De Gaulle's Epic Tale Highlights Modern Political Failings
Simon Abkarian portrays Charles de Gaulle in La Bataille de Gaulle, a two-part film based on historian Julian Jackson's biography. The film focuses on World War II, presenting de Gaulle as a blend of stubbornness, arrogance, and genius. After fleeing to London in June 1940, de Gaulle imposed himself on Churchill and Roosevelt, embodying a nation state through sheer will. He wrote, 'I recreated France from nothing, from being a man alone in a foreign city.'
The Battle of Bir Hakeim: A Strategic Triumph
The Free French Forces (FFF) are often a footnote in WWII narratives. However, the battle of Bir Hakeim showcased their impact: 3,700 FFF held off 35,000 Axis soldiers under Erwin Rommel for 16 days, enabling the British Eighth Army to evacuate Tobruk. Historians credit this as crucial to slowing Rommel's advance in North Africa and securing Egypt and the Suez Canal. Yet de Gaulle shamefully did not resist American demands to remove Black soldiers from the victory march into Paris in 1944.
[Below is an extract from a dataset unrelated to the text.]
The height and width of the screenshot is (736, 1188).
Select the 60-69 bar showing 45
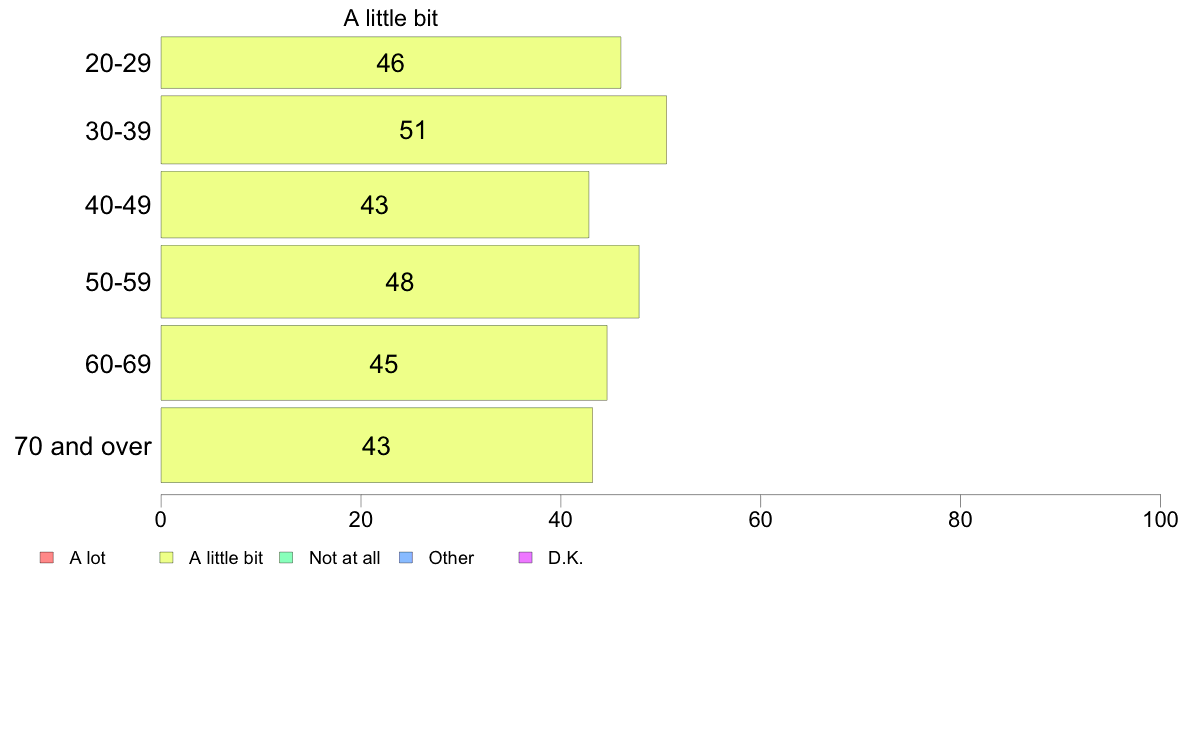click(x=384, y=363)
Modern Crises Demand Bold Action
Today, we face ecological breakdown, oligarchic wealth, impunity for war crimes, and unregulated AI. Solutions exist: taxing wealth, ending fossil fuel subsidies, pricing carbon, regulating AI, and prosecuting war criminals. But we fail to act, not due to powerlessness but imagination poverty. Europe is rich, united, and at peace, yet voters crave meaningful projects beyond economic growth. We have conceded that we cannot make history.
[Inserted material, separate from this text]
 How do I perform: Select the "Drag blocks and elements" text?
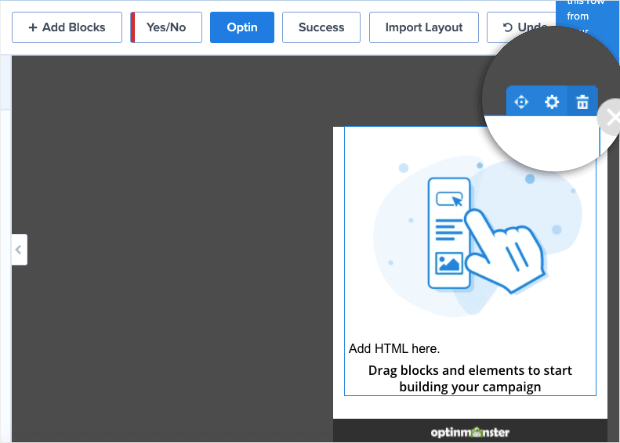(x=470, y=378)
De Gaulle's Lesson: Passion and Reason
In 1942, de Gaulle quoted Chamfort: 'The reasonable have persisted and the impassioned have lived.' He added, 'For two years, we've lived much because we're impassioned, but we've also persisted. Oh, how reasonable we must be!' Today, we need leaders at all levels to accept that passion and reason intersect, and that agency exists to ensure democratic societies endure on a habitable planet.